Last fall when Joe was 38 he was diagnosed with a TIA (transient ischemic attack) and admitted to the hospital for four days of Heparin IV, monitoring, and work up. An MRI showed previous evidence of one or more small TIAs in addition to the present one.
The doctors were unable to detect any heart arrhythmia or any clotting problems in his legs or carotid arteries. Tests for blood clotting disorders also turned up negative. Instead, while doing a TEE (trans-esophageal echogram) they discovered that he has a patent foramen ovale (apparently present in about 15% of the adult population) and an atrial aneurysm. They theorized that the atrial aneurysm produced small clots which passed through the patent foramen ovale and, in the case of the TIAs, entered Joe's brain.
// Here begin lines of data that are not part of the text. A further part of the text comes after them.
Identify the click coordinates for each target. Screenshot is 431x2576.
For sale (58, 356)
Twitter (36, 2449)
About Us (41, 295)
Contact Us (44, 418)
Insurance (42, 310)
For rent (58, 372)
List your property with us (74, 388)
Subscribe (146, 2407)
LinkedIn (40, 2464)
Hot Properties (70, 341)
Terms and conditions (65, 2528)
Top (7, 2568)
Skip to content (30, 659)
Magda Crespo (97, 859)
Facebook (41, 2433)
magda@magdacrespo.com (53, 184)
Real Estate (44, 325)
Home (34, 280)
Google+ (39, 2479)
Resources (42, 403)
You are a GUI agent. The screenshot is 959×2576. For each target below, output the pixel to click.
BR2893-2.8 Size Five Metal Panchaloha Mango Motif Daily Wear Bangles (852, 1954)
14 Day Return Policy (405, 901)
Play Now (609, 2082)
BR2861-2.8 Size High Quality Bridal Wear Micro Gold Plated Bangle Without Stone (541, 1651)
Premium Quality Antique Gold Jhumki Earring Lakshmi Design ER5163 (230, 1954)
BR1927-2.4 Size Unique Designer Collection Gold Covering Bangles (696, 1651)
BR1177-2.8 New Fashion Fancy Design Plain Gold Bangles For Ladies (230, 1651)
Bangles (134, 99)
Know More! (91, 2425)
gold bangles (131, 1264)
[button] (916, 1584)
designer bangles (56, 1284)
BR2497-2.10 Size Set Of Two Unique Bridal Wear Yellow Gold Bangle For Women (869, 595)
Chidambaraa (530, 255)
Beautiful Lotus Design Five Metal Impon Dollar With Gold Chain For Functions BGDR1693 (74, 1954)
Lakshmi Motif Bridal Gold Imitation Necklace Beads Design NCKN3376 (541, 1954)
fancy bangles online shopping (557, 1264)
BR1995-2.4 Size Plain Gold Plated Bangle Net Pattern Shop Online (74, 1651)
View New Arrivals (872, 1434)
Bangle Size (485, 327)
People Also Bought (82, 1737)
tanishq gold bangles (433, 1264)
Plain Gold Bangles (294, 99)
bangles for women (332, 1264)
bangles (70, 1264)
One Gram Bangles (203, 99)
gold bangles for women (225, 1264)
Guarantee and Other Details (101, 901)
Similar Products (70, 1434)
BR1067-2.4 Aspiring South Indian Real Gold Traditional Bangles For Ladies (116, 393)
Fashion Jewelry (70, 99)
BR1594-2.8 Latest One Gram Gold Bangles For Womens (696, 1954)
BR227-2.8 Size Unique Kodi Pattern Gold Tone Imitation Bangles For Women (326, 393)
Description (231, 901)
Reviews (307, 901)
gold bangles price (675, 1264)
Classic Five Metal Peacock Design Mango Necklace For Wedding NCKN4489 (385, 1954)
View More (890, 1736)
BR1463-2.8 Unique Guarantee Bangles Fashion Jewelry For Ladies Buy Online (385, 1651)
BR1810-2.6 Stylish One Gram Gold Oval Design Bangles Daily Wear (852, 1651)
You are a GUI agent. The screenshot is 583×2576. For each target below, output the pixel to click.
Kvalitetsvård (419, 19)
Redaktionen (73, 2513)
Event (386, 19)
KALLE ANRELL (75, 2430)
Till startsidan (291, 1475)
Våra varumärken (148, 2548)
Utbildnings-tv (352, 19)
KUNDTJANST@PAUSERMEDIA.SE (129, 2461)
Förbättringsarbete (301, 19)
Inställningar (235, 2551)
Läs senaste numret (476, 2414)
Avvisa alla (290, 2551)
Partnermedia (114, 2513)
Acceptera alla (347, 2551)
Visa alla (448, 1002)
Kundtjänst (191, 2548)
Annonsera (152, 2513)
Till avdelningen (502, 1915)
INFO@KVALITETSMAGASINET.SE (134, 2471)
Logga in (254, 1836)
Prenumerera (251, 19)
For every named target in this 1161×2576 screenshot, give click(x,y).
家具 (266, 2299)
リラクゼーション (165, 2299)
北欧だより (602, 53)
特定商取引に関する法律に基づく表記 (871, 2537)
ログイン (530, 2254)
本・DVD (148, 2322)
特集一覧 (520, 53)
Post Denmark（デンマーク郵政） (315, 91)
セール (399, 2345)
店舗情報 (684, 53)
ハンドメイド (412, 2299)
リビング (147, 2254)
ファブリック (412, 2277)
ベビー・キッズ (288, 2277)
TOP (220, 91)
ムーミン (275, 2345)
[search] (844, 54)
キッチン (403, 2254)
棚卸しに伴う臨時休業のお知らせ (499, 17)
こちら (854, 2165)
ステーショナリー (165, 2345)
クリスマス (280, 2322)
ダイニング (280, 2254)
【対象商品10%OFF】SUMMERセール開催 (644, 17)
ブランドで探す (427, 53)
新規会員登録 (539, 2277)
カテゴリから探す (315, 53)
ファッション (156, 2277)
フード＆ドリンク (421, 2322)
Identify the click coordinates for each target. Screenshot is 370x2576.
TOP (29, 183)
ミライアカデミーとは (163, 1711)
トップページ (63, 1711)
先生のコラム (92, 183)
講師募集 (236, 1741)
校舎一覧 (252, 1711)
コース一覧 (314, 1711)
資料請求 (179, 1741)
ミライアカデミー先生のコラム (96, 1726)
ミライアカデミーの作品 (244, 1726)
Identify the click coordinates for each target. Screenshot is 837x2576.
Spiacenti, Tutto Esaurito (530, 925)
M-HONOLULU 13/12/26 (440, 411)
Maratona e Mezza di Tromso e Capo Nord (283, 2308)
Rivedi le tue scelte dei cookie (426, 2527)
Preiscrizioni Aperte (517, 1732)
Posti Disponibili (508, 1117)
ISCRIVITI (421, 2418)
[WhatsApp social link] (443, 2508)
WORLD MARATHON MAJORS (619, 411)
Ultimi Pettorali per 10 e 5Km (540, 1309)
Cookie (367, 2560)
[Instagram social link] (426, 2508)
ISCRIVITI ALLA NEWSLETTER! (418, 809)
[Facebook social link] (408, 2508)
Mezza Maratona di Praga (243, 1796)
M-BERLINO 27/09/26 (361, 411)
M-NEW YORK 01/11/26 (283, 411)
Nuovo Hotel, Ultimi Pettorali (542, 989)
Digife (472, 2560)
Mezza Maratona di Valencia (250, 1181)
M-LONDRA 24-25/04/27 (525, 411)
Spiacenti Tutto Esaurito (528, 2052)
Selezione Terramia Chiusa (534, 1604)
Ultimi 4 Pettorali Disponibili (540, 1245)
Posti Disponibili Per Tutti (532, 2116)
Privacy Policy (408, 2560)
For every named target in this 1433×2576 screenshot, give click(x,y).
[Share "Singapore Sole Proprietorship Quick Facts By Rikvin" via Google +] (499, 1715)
He has been treated with Coumadin since and, we're told, will be on Coumadin indefinitely. His present cardiologist does not feel that surgery or catheterization is presently necessarily. After doing some reading on my own, I suspect that is because either the size of the PFO is too small to warrant it, or they are waiting to see if Joe has further TIAs (or full blown stroke?) while on the Coumadin. He continues to have miniscule but visible blood spots on his fingernails, even while on the Coumadin. Needless to say, I am not happy with this picture!
I have a number of questions about Joe's condition and prognosis, and I have questions about the possible genetic implications for the children we would like to begin having in the next year or two. The advice and experience of other members of the list would be enormously helpful in that regard.